● DESCRIPTION OF THE TASK:
Please write out the road trip post below word for word, from its date line through its last sentence.

● PAGE EXCERPT:
────────
2020-06-23
(this post originally appeared on Why Is This Interesting, the newsletter started by Noah Brier and Colin Nagy)
My wife and I just drove 3000 miles across the US, during the pandemic. With our two kids and dog.
What could have been a 6-hour flight to be with family turned into a 6-day road trip. Of course, few people consider such a thing even in normal times, but during a pandemic, this necessary trip felt like experimental spaceflight. After digesting the CDC guidelines on travel, off we went.
Road trips are deep-sea freediving for the mind. They’re difficult, yet return countless benefits for the hours put in. Somehow I’ve never really enjoyed day-long road trips, which always tend to render you tired and in constant anticipation of the destination. On the other hand, multi-day trips are so cartoonishly long that they invite mind-wandering, boredom, and detachment. Absolute bliss.
────────
● STORED DATA:

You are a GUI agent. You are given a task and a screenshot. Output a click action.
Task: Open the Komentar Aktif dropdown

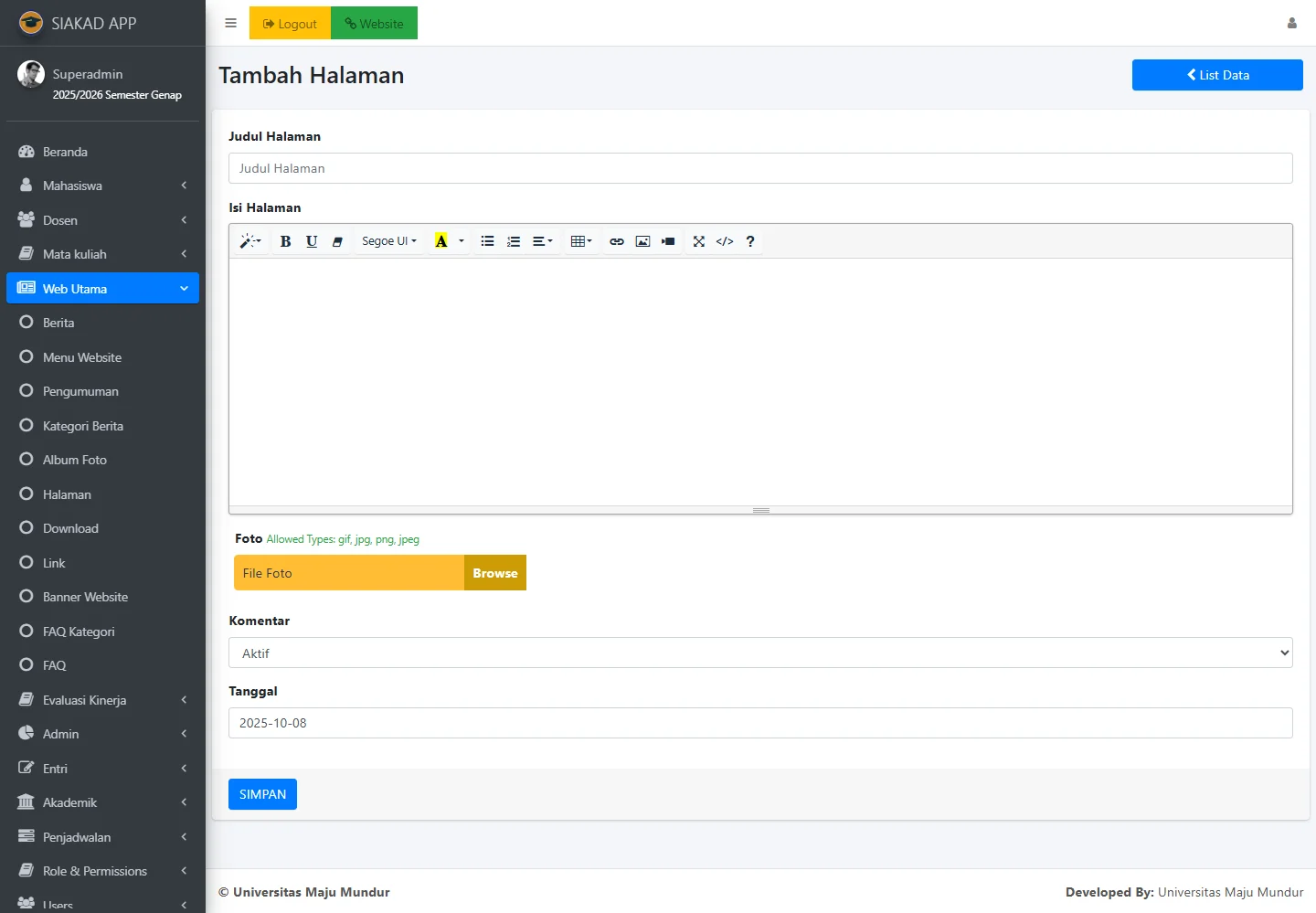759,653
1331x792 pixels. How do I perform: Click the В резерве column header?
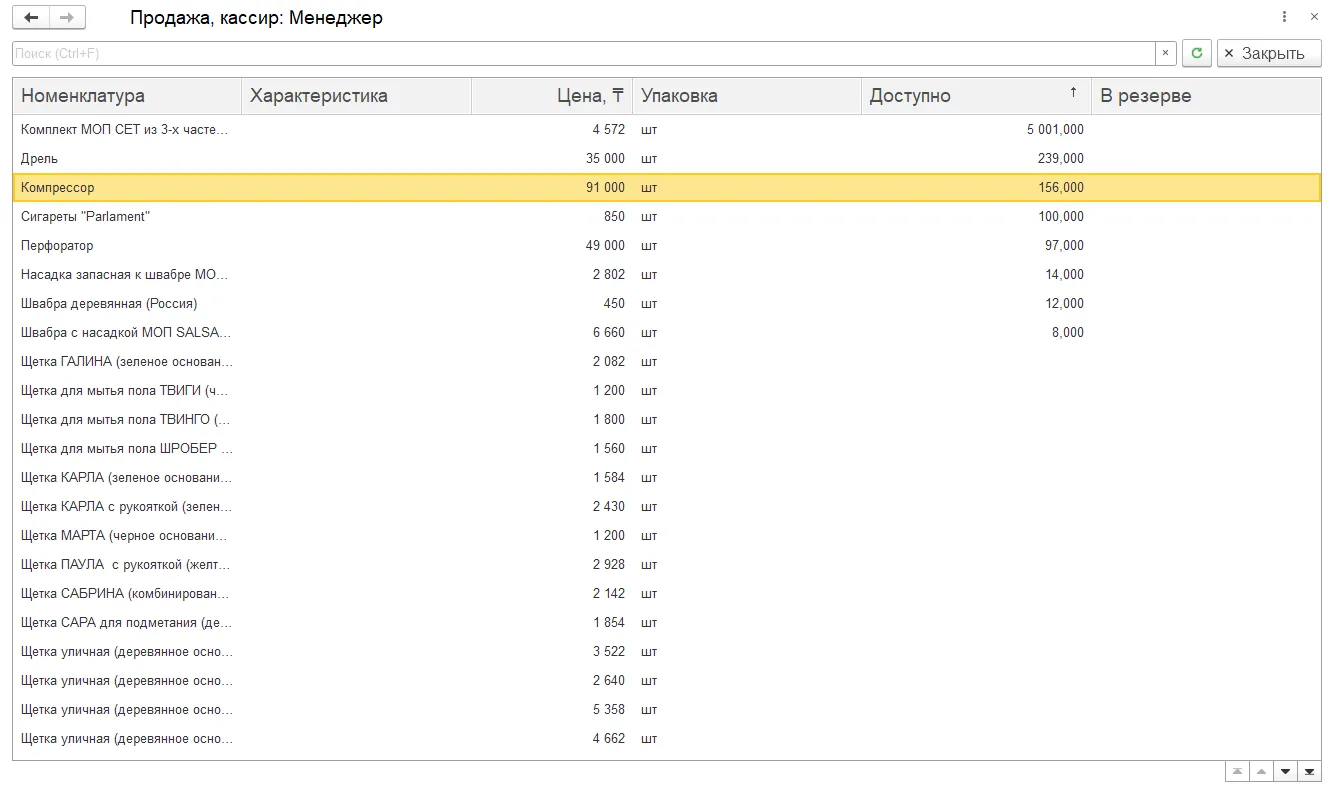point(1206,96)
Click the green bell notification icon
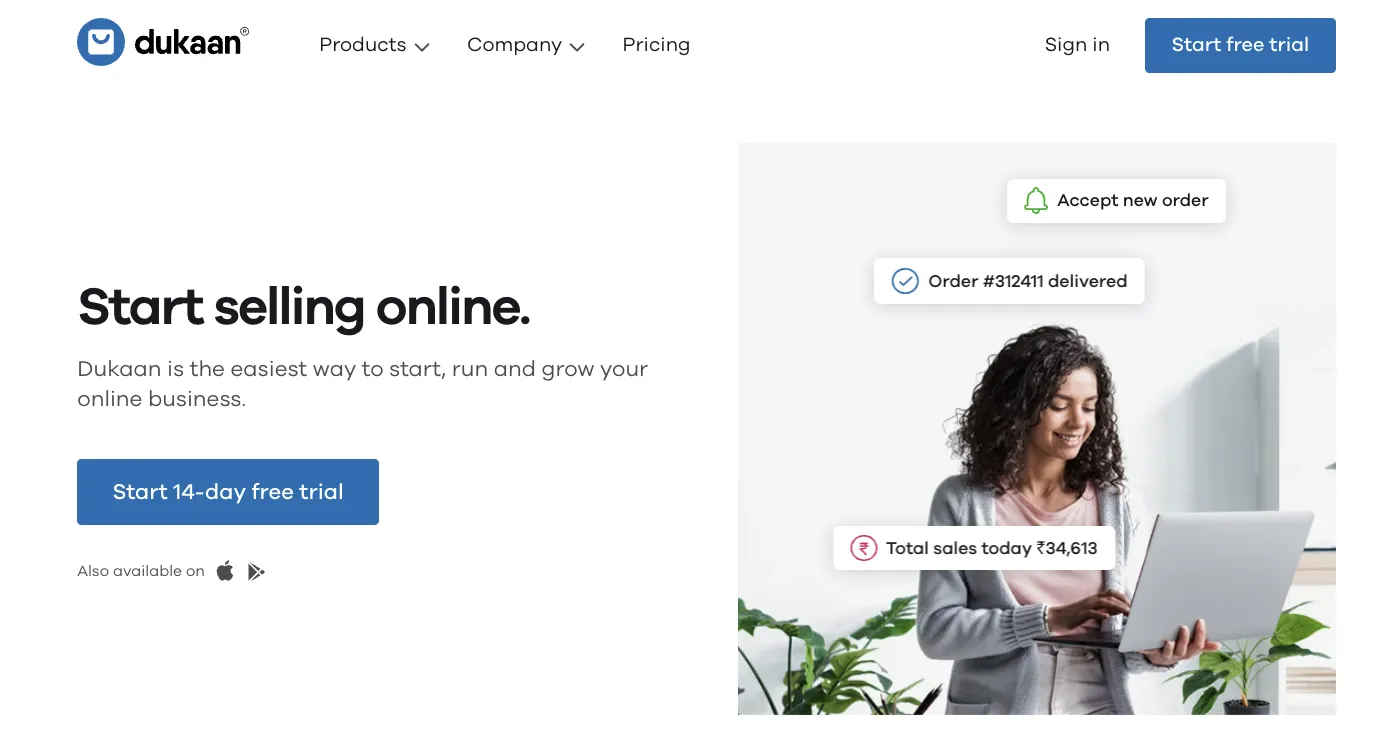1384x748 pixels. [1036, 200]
────────
● ANSWER TO THIS TASK:
2020-06-23
(this post originally appeared on Why Is This Interesting, the newsletter started by Noah Brier and Colin Nagy)
My wife and I just drove 3000 miles across the US, during the pandemic. With our two kids and dog.
What could have been a 6-hour flight to be with family turned into a 6-day road trip. Of course, few people consider such a thing even in normal times, but during a pandemic, this necessary trip felt like experimental spaceflight. After digesting the CDC guidelines on travel, off we went.
Road trips are deep-sea freediving for the mind. They’re difficult, yet return countless benefits for the hours put in. Somehow I’ve never really enjoyed day-long road trips, which always tend to render you tired and in constant anticipation of the destination. On the other hand, multi-day trips are so cartoonishly long that they invite mind-wandering, boredom, and detachment. Absolute bliss.